Le deuxième annuaire, lui, recense les professionnels de la santé exerçant au Luxembourg. « Pour accéder au DSP d’un patient, il faut être un professionnel reconnu, être en relation thérapeutique avec un patient et avoir obtenu de la part de ce dernier une autorisation d’accès, ajoute le directeur de l’Agence eSanté. Précisons encore que les droits d’accès des professionnels de santé sont définis selon différents profils. C’est le métier du professionnel qui détermine le profil d’utilisation et les droits d’accès à appliquer. » Un biologiste en laboratoire n’accèdera donc pas aux mêmes informations que le médecin généraliste. Par ailleurs, tout accès au DSP est tracé et visible du patient. « La transparence vis-à-vis de l’usage des données est un élément clé de la réussite d’un tel projet », explique Hervé Barge.
Le format des informations transmises est aussi crucial. « Il y a un réel enjeu de gestion de la donnée, au niveau de la qualité de la donnée et aussi de la quantité. Il faudra pouvoir parler le même langage et, de ce fait, parvenir à un niveau de standardisation des informations partagées. Les résultats d’une analyse, par exemple, peuvent se présenter sous forme de texte, de données normées au format XML, mais aussi d’images dans le cadre d’une radiographie, d’un scanner ou encore d’une échographie. Il faut s’assurer que les données ne seront à aucun moment altérées », commente Patrick Njiwoua, Responsable du Service Informatique chez Ketterthill.

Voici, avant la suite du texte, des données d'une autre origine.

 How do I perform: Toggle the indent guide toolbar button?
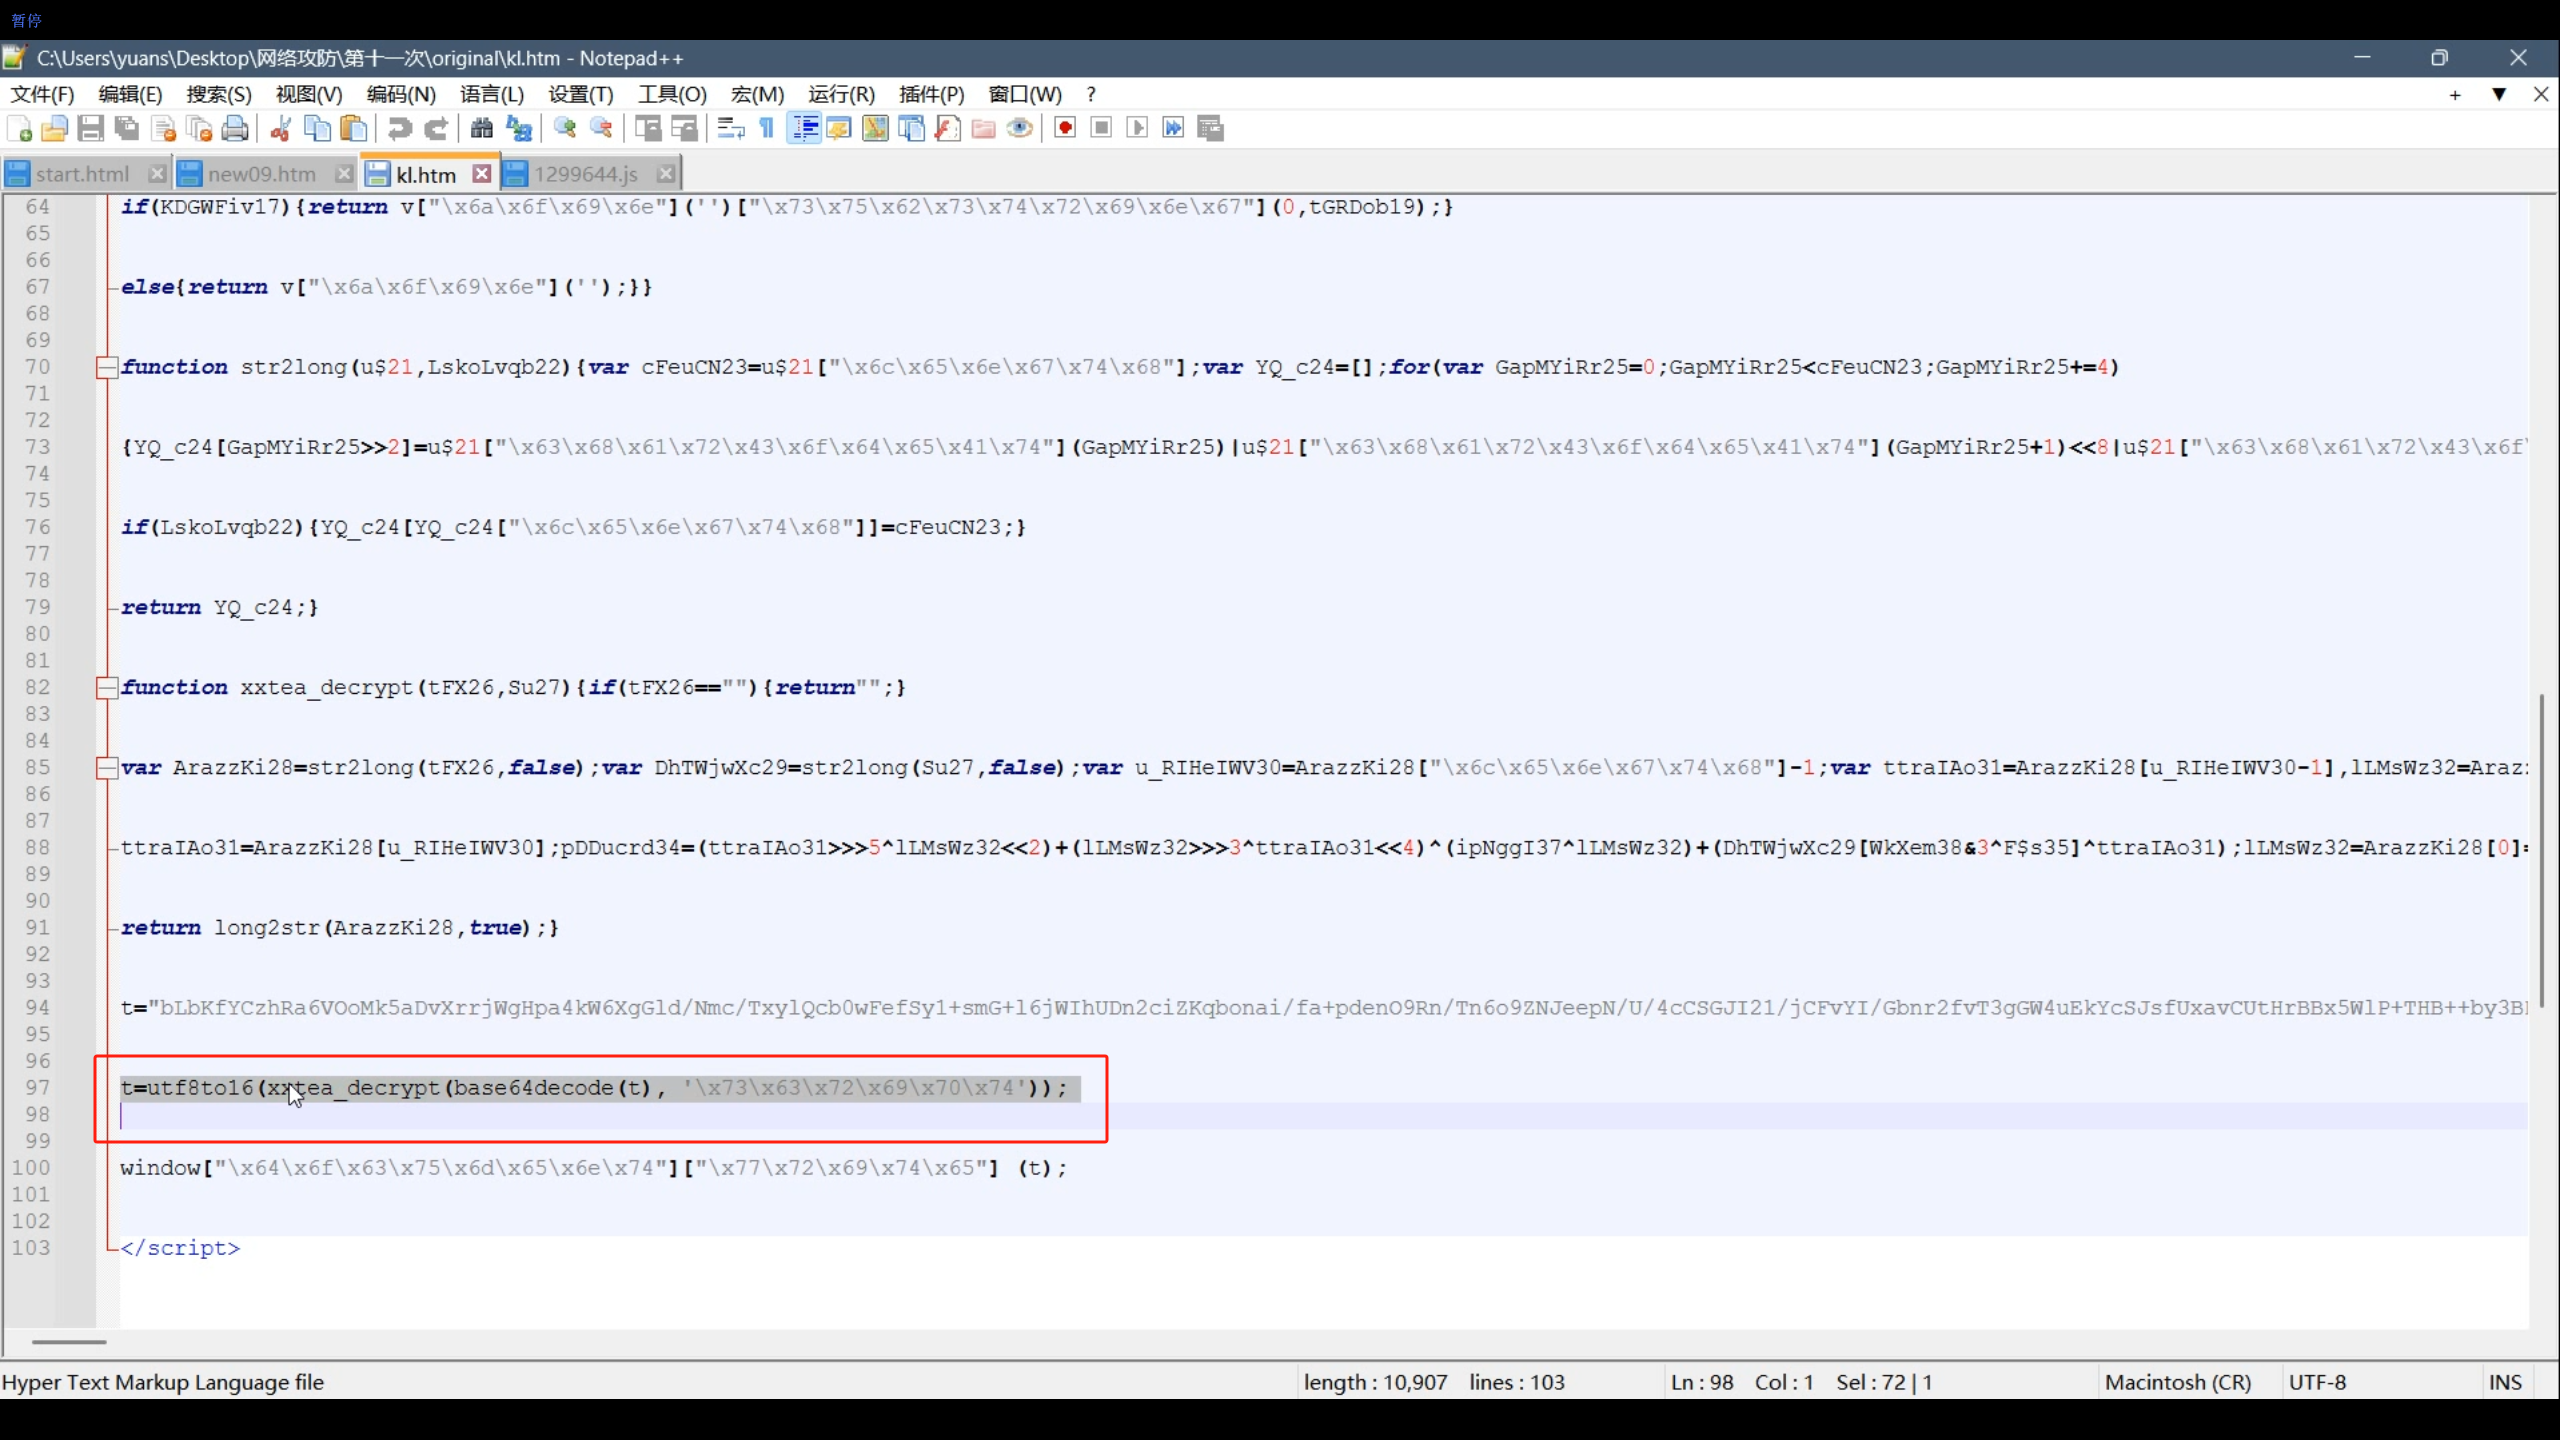click(804, 128)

« La montée en charge sera donc progressive. Mais il est évident que la réussite de ce projet dépendra de la bonne volonté de chacun. De notre côté, nous avons accepté de partager l’expérience vécue pour l’adaptation de nos systèmes avec d’autres acteurs, notamment les laboratoires membres de la FLLAM. Je pense cependant que, à terme, tout le monde gagnera à l’adopter. » Docteur Stéphane Gidenne, Administrateur Délégué – Laboratoires Ketterthill

Faciliter son adoption

« La plateforme a été développée selon des normes d’interopérabilité internationales. Pour le lancement du DSP de préfiguration, une dizaine de solutions informatiques seront directement compatibles. »

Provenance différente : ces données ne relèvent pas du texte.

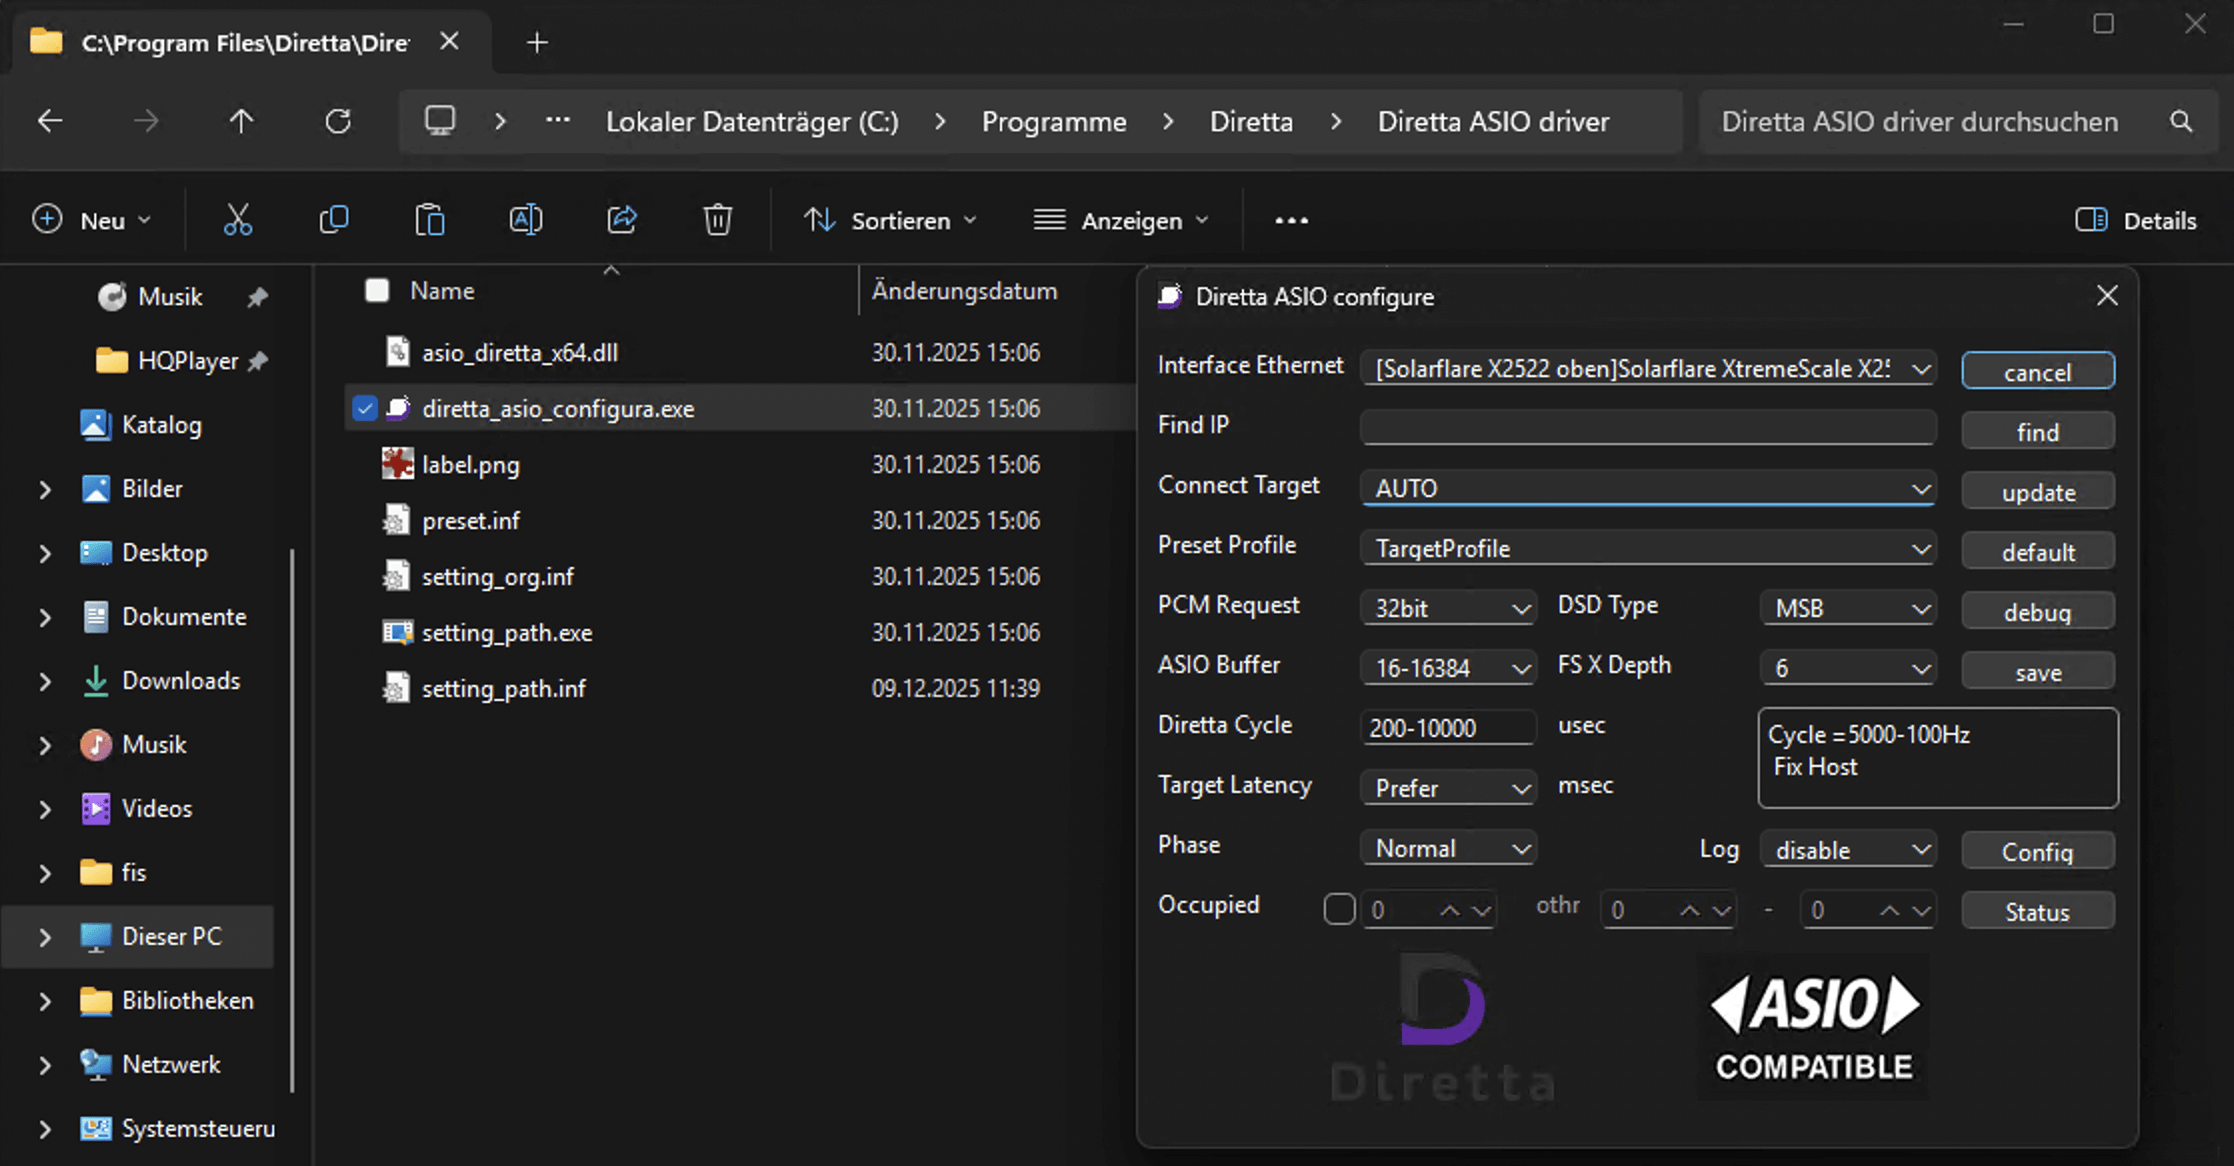Click the find button next to Find IP
The width and height of the screenshot is (2234, 1166).
2037,432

Un outil tel que le DSP ne peut être porteur de résultats que s’il est largement utilisé, et par les professionnels de la santé, ainsi que par les patients eux-mêmes. Son développement a donc été initié en partant des usages des différentes parties prenantes. « Pour avoir contribué au développement de tels outils ailleurs, je sais qu’il est extrêmement difficile d’imposer des modèles et des solutions, poursuit Hervé Barge. Partir des usages permet d’éviter tout rejet. Nous avons donc travaillé directement avec des groupes de médecins et d’acteurs du réseau de la santé, en partant de leurs attentes et de leurs besoins. Il est important que les uns et les autres puissent s’approprier facilement cet outil. D’autre part, il a fallu veiller à ce que la plateforme et ses outils soient interopérables. Elle a donc été développée selon des normes d’interopérabilité internationales. Pour le lancement du DSP de préfiguration, une dizaine de solutions informatiques seront directement compatibles. »
Un travail conséquent a été réalisé en amont du lancement de la plateforme, pour s’assurer qu’elle puisse être adoptée facilement par les acteurs. « L’Agence eSanté fournit les passerelles permettant
de connecter nos systèmes informatiques à la plateforme, poursuit Patrick Njiwoua. De notre côté, la mise en œuvre de l’outil a exigé des modifications au niveau de notre système d’information, afin de nous assurer d’un transfert optimal de l’information, avec cryptage, validation de l’information et accusé de réception.»